Sunday, December 16, 2012

   I returned to my father's sagging chair, in the silent living room, and sat looking at my mother as she remained upright and unmoving in her corner of the couch. Despite the change I sensed in her, since out time on the porch, she seemed calm, in her way, sitting there with the afghan on her lap. It was like the old days, when I would come home from wherever I was and my mother would take up her position exactly there, in the corner of the couch, with a book and her reading glasses, while my father graded papers in his study and I sat in the armchair with a book of my own. I had liked coming home, liked sitting in that chair with the sound of pages turning and of children playing in the street, liked, above all, the sense of something peaceful from childhood still flowing through the house, and I wondered how it was that I had let it all slip away. And as I sat there, in the drowsy warmth, I seemed to hear a humming sound, a spectral tune, drifting up out of my childhood. It was something my mother used to sing, a song from her own girlhood. "I remember," I said, because I wanted to talk to my mother, I wanted to tell her that I remembered a tune she had once hummed, when I was a boy, but the sound of the humming crept into my words, and only then did I realize that my mother was sitting there humming that tune.
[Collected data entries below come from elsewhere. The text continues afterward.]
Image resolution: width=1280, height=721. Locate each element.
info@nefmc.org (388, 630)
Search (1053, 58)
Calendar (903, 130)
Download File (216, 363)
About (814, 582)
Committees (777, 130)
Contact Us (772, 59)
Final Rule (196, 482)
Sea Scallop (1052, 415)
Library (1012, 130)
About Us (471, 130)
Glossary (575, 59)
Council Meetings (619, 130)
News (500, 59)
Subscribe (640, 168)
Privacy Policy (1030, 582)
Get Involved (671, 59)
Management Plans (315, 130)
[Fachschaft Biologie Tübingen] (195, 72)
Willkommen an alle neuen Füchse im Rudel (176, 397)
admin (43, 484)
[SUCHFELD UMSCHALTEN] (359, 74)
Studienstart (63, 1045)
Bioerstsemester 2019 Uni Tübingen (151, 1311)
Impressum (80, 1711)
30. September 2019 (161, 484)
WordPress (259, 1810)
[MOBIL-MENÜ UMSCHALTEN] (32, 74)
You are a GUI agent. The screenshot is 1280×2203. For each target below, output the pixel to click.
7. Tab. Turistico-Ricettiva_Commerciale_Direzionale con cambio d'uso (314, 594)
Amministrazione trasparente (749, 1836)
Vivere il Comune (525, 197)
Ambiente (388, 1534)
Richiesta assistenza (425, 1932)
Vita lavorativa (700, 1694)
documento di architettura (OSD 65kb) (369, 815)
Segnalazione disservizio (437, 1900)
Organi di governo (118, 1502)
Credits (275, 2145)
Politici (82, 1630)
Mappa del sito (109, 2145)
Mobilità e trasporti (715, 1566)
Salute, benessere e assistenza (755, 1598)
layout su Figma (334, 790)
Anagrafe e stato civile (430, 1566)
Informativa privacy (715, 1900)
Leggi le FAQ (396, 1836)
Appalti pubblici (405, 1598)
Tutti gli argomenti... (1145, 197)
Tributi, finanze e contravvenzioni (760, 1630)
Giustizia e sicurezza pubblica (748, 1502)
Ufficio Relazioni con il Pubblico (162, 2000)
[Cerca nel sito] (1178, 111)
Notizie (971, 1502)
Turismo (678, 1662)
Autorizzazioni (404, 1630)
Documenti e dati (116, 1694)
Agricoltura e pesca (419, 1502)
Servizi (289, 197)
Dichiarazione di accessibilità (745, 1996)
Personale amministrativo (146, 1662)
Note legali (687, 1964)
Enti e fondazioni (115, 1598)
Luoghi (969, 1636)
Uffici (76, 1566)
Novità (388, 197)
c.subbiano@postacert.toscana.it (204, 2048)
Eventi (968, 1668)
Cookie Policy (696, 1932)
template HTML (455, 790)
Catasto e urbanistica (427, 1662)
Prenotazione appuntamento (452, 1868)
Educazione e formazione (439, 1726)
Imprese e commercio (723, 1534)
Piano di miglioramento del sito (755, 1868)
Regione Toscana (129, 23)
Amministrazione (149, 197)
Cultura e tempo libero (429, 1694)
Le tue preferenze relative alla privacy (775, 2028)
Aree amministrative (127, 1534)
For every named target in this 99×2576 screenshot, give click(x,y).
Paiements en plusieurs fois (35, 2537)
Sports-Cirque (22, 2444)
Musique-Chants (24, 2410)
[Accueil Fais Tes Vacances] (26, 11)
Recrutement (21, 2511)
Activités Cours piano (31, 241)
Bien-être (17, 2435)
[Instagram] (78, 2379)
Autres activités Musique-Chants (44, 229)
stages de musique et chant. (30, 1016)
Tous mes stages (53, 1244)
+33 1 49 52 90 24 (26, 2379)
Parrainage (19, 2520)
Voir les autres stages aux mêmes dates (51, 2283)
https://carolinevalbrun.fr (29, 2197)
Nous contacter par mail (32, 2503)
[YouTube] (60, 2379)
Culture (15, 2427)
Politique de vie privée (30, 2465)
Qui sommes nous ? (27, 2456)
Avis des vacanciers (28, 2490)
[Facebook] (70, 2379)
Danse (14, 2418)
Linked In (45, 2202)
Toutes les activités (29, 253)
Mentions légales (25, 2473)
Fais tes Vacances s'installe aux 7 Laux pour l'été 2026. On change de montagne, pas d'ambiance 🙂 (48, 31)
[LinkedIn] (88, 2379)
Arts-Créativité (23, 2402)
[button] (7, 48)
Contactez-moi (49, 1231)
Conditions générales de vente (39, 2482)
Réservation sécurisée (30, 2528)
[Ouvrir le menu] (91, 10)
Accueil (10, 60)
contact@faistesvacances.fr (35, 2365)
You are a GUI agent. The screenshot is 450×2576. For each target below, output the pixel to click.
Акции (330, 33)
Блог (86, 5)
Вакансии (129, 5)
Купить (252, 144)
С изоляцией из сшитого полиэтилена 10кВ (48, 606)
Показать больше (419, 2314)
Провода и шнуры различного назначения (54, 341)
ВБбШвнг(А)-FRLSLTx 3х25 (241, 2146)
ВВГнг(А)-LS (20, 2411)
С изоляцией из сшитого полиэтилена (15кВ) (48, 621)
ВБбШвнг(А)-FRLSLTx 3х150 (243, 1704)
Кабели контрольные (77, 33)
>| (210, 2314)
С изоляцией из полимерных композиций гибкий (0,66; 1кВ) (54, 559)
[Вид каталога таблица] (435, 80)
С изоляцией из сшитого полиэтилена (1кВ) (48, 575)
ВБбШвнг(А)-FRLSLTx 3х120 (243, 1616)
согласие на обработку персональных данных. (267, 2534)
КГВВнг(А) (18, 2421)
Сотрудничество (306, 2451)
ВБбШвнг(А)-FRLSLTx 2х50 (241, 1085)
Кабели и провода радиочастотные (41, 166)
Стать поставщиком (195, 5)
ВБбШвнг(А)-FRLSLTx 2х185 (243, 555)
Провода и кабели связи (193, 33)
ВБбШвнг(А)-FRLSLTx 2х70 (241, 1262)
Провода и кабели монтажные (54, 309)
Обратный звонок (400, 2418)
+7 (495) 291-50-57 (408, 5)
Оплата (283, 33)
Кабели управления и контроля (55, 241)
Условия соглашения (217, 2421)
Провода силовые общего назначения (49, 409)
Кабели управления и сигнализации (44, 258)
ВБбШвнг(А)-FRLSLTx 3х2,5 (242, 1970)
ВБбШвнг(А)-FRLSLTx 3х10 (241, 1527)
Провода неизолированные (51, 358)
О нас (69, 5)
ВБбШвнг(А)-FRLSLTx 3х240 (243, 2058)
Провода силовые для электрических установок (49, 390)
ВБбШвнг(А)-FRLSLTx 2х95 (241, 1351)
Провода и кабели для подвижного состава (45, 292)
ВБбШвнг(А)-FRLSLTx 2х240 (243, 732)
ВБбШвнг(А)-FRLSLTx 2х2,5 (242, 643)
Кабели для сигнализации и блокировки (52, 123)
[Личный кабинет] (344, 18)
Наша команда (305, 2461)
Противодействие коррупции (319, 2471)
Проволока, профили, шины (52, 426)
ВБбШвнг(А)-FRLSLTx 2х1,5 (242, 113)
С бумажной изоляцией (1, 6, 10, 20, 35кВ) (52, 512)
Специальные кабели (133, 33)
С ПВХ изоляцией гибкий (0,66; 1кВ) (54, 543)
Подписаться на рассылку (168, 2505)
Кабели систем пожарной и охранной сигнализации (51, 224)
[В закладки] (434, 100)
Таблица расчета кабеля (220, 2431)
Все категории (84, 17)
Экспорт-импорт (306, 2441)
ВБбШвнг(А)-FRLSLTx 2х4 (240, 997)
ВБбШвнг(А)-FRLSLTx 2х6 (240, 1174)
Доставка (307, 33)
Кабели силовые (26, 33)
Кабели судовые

And I was stirred that she was humming a tune from our two childhoods, as she sat in the darkening room with her eyes closed, a tune that ascended in three leaps and then came slowly down, like a feather falling, but at the same time I wanted her to stop humming that tune so that I could speak to her, before I was no longer there. After all, it was only a short visit. When my mother stopped humming I said, "I know I haven't been back for a while, but if we could just talk a little, a little talk, talk to me - " The words sounded louder than I had intended, as if I had shouted them in an empty house.


- Steven Millhauser
"Sons and Mothers"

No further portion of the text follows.